Problems to work on
A - According to the essay on Egyptian protest, why was rioting in late medieval Egyptian and Syrian cities a way of practicing politics?
B - Reproduce the passage of the essay on Egyptian protest between "When they rioted, the" and "of being heard.", inclusive.

Selected extract

"""

Nightingale, do not fear your song
Speak your complaint and tell of your ordeal
The song will not kill you but
Holding back song is what will kill you
I wonder!
Salah Jahin (1930-1986)
Watching Egyptians protest today is a sight I never thought I’d witness. Having studied urban protest in Egypt and Syria in the late Middle Ages, like other Arabs of my generation I had been beguiled by our political quietness, our seemingly unending, bottomless stoicism. I chose to work on premodern protest to say something about the present and argue for something in the future. The late middle ages offered a case of medieval Islamic regimes centered in Egypt and including Syria, before the arrival of European imperialism – and before “modernity.”
Egyptians have protested in the past, and nothing in their “culture,” or their “religious beliefs” precludes this. Today the Egyptians are protesting in what is considered the greatest and perhaps the only real popular revolution in their modern history. We are too close to the events, in the throes of them yet, for superlatives to be in order. But lessons from the past are still useful.
In the middle ages, Egyptians and Syrians protested most often when they perceived an injustice. They did not protest and riot automatically when prices increased or when food was scarce, but when they sensed that there was something wrong in the market, when they knew there were manipulations by senior men of state and merchants or excessive, burdensome taxation by the state. Their protests often indicated that they had a conception of what the “moral economy” was and objected when this morality was violated.
When they rioted, the people of Egyptian and Syrian cities did not cause senseless damage. George Rude and other historians of Europe have shown us that this is a trait of popular pre-modern revolts in other parts of the world too. There is usually a certain logic behind the choice of the targets of revolt – both individual and material targets.
Rioting was not unusual in late medieval Egyptian and Syrian cities, it was so frequent it was a way of practicing politics under a military regime that did not allow multiple channels for popular participation. Protest was often a way of making demands heard to the powers that be which had no other means of being heard.

"""

Supplied material
"""

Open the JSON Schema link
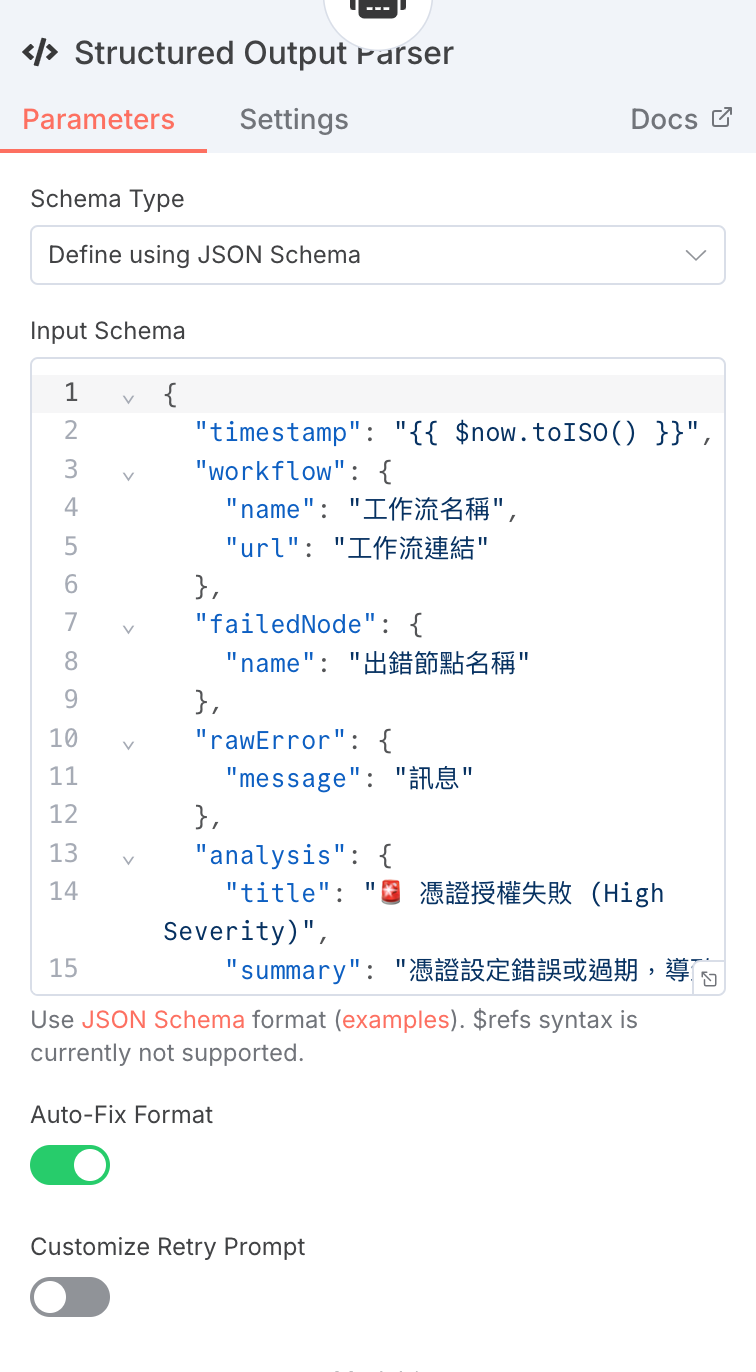[163, 1020]
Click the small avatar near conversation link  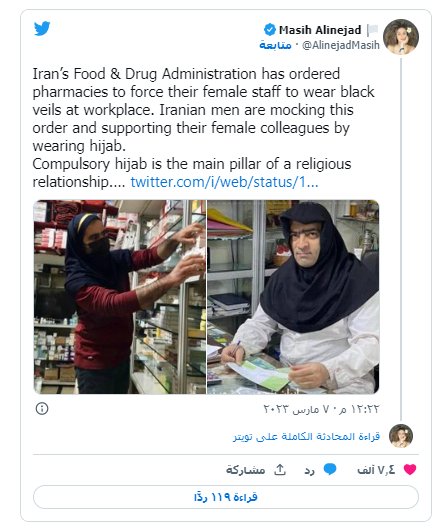pos(401,436)
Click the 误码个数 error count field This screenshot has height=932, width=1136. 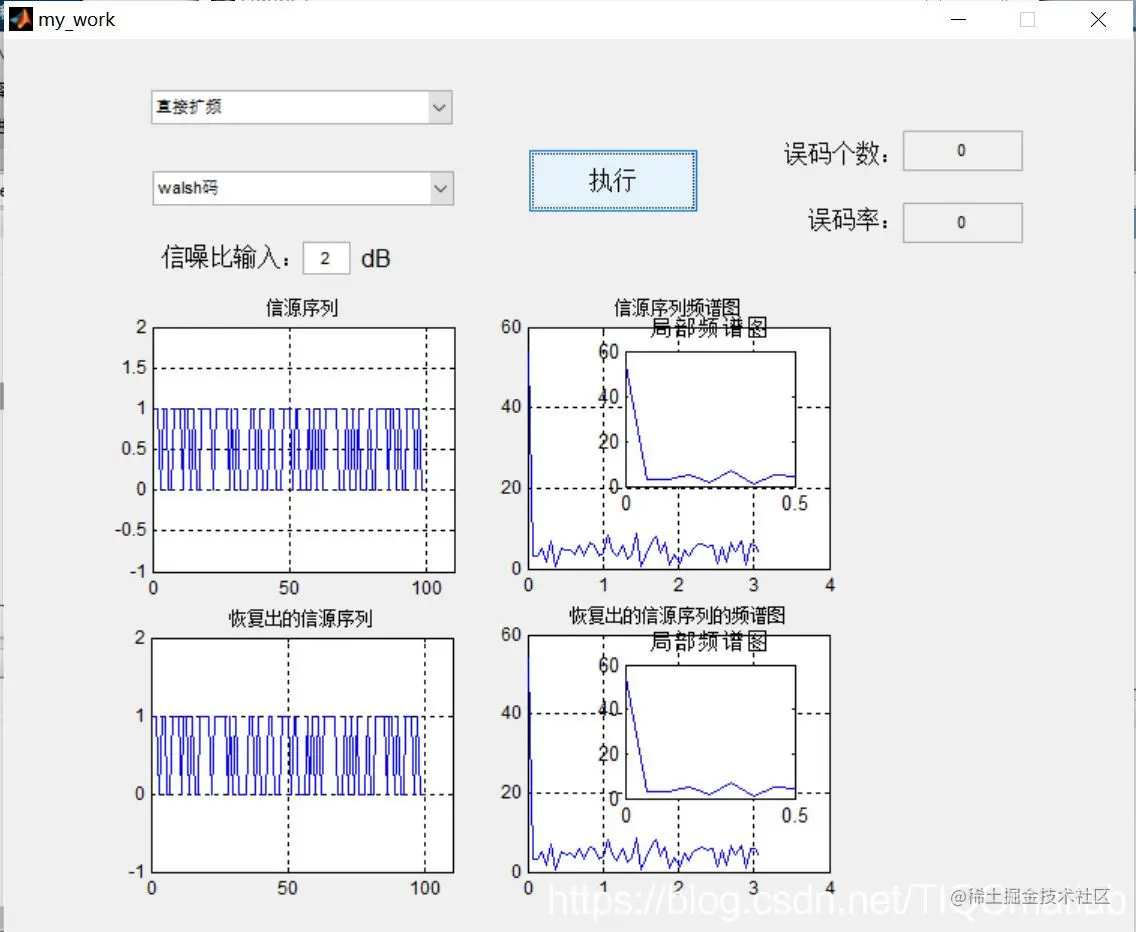961,150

"""

The results
A - Those cities lived under a military regime that offered few channels for popular participation. Protest let people make their demands heard by those in power when they had no other means of being heard.

B -
When they rioted, the people of Egyptian and Syrian cities did not cause senseless damage. George Rude and other historians of Europe have shown us that this is a trait of popular pre-modern revolts in other parts of the world too. There is usually a certain logic behind the choice of the targets of revolt – both individual and material targets.
Rioting was not unusual in late medieval Egyptian and Syrian cities, it was so frequent it was a way of practicing politics under a military regime that did not allow multiple channels for popular participation. Protest was often a way of making demands heard to the powers that be which had no other means of being heard.